Last May we unveiled our full-colour microLED display with a record-breaking pixel density of 5,000 pixels per inch, far surpassing the previous world record of 2,000 pixels per inch. Six months later, we reported further progress, raising the bar to 10,000 pixels per inch for a full-colour microLED display. This more recent breakthrough broke two world records simultaneously: the highest resolution for a full-colour display; and the world’s smallest full-colour pixel to date, realised with an emitter with a 1 µm diameter.
At the beginning of this year we hit another important milestone, producing the world’s highest-resolution active-matrix colour display with our tuneable polychromatic technology. This astounding 6,800 pixel-per-inch display (around 1.1 cm by 0.55 cm, and around 3K by 1.5K pixels) is a landmark achievement, representing a first step towards widespread adoption of microLEDs by the display industry.
Bringing microLED displays to market ultimately comes down to a question of cost – in order to make microLEDs truly competitive in the display market, the cost of manufacturing needs to fall by over ten-fold from present rates – a target that can only be accomplished with a multi-faceted approach.
We have addressed this by developing scalable, cost-effective manufacturing technologies for microLED displays. Our emphasis is on assembly processes that minimise the number of defective pixels and maximise assembly speed for high-yield, high-throughput, large-area microLED displays. To remain competitive in a diverse market, we have devised assembly methods that are applicable to a wide range of display sizes and their respective applications, such as: televisions, tablets, personal computers, smartphones, automobiles, and wearable devices.
Figure 3. World’s highest resolution (6,800 pixels-per-inch) active-matrix microLED display.
MicroLED Moment
Up until now, microLED technology has struggled to find a footing in the display and consumer electronics market. It has been impeded by the cost and inefficiency of the manufacturing process, a limitation so severe that it has made microLED technology impractical to compete with existing display technologies.
Meanwhile, existing display technology has stagnated, despite being a multi-billion-dollar market. Lack of new progress in displays is evidenced by major industry players and start-ups scrambling towards new technological solutions. The entire display industry is now on the cusp of a major paradigm shift, with microLED displays tipped to play a major role in eventually succeeding technologies based on organic LEDs and LCDs. It is not so much a question of if, but when the industry will adopt microLED technology. However, while the direction of travel is certain, there is still the ever-present question of which technological approach will be adopted in the process.
Our technological achievements provide early evidence that it is possible to produce cost-competitive, colourful, ultra-high resolution microLED displays.
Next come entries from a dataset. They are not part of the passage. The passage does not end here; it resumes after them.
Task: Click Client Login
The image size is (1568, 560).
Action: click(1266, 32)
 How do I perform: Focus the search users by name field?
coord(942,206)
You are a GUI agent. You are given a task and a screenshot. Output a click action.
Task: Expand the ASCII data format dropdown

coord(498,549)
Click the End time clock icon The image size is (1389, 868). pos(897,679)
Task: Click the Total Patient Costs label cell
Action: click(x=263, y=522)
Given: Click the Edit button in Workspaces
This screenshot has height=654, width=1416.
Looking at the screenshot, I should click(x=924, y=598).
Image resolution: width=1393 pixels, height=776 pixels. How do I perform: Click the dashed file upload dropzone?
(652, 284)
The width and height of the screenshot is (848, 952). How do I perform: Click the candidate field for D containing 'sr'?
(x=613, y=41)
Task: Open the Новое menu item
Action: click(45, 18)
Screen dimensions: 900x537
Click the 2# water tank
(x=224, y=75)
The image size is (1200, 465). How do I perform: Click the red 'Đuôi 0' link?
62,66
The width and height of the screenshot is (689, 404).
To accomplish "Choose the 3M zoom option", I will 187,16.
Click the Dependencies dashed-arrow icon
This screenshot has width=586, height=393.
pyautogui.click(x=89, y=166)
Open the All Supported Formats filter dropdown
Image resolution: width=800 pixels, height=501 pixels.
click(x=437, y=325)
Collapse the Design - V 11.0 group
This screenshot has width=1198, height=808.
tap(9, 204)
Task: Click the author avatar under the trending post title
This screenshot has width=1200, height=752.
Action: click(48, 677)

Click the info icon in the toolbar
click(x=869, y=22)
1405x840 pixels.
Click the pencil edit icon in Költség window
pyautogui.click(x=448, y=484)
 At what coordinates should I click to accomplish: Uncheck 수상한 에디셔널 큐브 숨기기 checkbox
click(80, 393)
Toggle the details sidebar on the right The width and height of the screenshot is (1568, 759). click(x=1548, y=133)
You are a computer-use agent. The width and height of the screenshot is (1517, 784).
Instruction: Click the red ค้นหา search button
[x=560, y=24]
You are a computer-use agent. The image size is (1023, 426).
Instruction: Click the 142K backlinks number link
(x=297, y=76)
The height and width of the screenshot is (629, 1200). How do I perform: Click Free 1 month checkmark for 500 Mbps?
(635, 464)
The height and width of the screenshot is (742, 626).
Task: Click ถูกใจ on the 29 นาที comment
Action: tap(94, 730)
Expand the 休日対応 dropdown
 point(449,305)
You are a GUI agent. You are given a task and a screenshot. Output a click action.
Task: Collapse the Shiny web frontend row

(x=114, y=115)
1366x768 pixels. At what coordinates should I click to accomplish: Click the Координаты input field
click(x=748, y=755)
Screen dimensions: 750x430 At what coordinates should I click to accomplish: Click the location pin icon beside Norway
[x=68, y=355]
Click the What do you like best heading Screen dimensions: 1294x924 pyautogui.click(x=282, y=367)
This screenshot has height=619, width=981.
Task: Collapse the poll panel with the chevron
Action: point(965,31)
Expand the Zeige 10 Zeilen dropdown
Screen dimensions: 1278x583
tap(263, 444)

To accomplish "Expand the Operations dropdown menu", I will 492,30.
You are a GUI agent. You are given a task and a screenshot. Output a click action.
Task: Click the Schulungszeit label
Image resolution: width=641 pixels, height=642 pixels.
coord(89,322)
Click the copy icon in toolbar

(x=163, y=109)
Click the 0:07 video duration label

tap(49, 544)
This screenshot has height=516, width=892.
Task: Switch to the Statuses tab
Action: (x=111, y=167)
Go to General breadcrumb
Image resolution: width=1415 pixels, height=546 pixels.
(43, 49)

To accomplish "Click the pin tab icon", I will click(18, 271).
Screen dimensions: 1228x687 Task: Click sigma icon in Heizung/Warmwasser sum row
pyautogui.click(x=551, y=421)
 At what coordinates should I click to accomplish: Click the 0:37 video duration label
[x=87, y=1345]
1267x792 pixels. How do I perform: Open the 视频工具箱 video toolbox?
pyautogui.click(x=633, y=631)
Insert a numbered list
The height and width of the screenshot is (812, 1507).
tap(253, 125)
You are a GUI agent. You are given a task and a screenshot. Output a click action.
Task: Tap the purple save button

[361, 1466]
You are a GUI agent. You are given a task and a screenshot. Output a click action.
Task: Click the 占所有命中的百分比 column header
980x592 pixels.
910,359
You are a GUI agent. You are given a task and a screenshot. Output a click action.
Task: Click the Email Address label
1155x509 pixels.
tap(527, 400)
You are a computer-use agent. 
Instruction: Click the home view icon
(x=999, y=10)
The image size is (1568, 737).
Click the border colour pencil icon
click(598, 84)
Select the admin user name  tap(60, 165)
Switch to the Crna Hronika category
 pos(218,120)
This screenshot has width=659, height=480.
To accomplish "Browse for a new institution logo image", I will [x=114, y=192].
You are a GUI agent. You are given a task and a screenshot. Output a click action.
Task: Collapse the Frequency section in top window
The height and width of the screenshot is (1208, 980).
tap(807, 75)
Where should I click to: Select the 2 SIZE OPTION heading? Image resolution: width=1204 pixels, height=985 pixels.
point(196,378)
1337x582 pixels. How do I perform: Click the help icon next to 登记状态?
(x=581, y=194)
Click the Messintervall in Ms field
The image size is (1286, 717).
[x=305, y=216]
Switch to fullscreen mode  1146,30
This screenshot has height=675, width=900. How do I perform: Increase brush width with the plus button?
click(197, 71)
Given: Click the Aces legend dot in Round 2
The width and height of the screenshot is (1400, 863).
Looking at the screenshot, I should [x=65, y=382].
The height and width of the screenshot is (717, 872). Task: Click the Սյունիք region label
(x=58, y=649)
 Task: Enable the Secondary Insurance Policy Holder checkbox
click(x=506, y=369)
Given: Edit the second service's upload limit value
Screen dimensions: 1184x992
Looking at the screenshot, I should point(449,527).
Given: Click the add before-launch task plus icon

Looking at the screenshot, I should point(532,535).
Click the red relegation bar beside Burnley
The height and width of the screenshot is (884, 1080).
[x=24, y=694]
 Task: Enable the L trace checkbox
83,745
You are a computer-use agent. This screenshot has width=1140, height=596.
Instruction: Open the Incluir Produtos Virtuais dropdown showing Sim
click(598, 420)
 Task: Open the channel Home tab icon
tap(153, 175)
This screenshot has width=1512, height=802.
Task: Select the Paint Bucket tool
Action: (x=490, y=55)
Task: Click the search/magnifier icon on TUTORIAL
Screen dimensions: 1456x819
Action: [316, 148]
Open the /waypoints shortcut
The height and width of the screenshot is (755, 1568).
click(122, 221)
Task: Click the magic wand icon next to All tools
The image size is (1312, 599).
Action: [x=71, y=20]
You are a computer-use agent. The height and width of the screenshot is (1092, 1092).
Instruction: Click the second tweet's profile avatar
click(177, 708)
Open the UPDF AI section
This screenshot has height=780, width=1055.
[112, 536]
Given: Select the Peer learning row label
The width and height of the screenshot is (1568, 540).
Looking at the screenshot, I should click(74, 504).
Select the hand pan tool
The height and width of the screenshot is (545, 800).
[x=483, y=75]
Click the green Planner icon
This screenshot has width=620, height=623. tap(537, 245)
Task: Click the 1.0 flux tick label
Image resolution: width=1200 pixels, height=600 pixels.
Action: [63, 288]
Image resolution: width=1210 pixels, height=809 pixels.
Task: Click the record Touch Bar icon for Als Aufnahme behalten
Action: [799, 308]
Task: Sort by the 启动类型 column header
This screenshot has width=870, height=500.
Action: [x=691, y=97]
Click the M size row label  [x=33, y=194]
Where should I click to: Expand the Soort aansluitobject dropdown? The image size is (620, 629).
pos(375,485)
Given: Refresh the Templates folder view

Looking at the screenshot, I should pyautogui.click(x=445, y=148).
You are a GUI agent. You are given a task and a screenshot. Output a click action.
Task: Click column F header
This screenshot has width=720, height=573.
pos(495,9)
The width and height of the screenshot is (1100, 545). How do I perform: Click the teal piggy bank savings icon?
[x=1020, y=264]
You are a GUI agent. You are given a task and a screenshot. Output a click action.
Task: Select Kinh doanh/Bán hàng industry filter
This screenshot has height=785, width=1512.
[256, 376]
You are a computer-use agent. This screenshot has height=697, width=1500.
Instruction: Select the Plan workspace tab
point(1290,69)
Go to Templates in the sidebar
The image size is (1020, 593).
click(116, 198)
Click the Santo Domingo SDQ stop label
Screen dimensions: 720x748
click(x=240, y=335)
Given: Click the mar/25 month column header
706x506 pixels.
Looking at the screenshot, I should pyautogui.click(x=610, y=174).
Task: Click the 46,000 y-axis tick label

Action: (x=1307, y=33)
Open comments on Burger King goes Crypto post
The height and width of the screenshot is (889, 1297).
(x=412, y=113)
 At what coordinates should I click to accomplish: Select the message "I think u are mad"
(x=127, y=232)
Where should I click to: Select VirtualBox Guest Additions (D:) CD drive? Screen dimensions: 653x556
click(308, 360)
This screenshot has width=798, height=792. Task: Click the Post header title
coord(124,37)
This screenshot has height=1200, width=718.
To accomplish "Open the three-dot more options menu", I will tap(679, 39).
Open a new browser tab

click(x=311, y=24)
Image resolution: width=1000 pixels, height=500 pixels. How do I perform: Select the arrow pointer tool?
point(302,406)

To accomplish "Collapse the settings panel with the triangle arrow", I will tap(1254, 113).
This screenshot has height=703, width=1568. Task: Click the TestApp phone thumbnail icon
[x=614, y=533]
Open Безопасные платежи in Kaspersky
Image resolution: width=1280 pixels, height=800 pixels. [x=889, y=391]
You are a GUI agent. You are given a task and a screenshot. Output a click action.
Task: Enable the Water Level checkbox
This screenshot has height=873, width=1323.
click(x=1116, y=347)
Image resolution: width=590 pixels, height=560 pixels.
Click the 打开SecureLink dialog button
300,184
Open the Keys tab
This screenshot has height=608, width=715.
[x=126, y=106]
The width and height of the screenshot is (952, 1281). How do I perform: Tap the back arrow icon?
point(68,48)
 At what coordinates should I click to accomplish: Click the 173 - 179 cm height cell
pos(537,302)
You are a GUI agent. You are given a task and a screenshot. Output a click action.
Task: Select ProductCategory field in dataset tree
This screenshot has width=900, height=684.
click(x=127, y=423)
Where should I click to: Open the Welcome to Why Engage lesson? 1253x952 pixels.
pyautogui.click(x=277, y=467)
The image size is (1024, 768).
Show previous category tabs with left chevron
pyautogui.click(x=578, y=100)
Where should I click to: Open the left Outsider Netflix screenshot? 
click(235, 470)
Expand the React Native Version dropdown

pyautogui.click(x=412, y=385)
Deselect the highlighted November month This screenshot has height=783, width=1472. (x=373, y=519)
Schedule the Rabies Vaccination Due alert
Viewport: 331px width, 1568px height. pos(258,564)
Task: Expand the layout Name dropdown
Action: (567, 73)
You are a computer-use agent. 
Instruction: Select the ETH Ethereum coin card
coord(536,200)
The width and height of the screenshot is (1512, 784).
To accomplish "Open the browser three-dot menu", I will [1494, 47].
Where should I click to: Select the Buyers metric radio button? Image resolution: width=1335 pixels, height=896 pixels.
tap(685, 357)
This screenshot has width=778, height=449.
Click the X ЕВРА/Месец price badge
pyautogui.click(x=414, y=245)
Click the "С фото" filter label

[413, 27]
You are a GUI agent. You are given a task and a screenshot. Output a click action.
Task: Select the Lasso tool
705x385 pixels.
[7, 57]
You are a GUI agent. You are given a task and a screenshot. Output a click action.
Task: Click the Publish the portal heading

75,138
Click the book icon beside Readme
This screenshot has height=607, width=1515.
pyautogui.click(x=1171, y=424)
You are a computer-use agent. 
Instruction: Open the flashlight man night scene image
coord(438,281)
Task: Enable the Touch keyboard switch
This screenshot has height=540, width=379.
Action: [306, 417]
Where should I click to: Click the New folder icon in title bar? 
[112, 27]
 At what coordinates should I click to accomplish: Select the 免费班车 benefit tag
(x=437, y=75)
By moving beyond the traditional red, green, blue sub-pixel assembly and into the realm of the polychromatic pixel, we have effectively eliminated the most expensive step of microLED display manufacturing, without compromising quality. By delivering the world’s highest-resolution active display in colour, as well as demonstrating commercially viable microLED displays, we have proven that tuneable polychromatic LED pixel technology surpasses all current display technologies – even highly mature OLED technology – in making ultra-high-resolution displays.
Now the moment for microLED displays has arrived, and its future looks bright.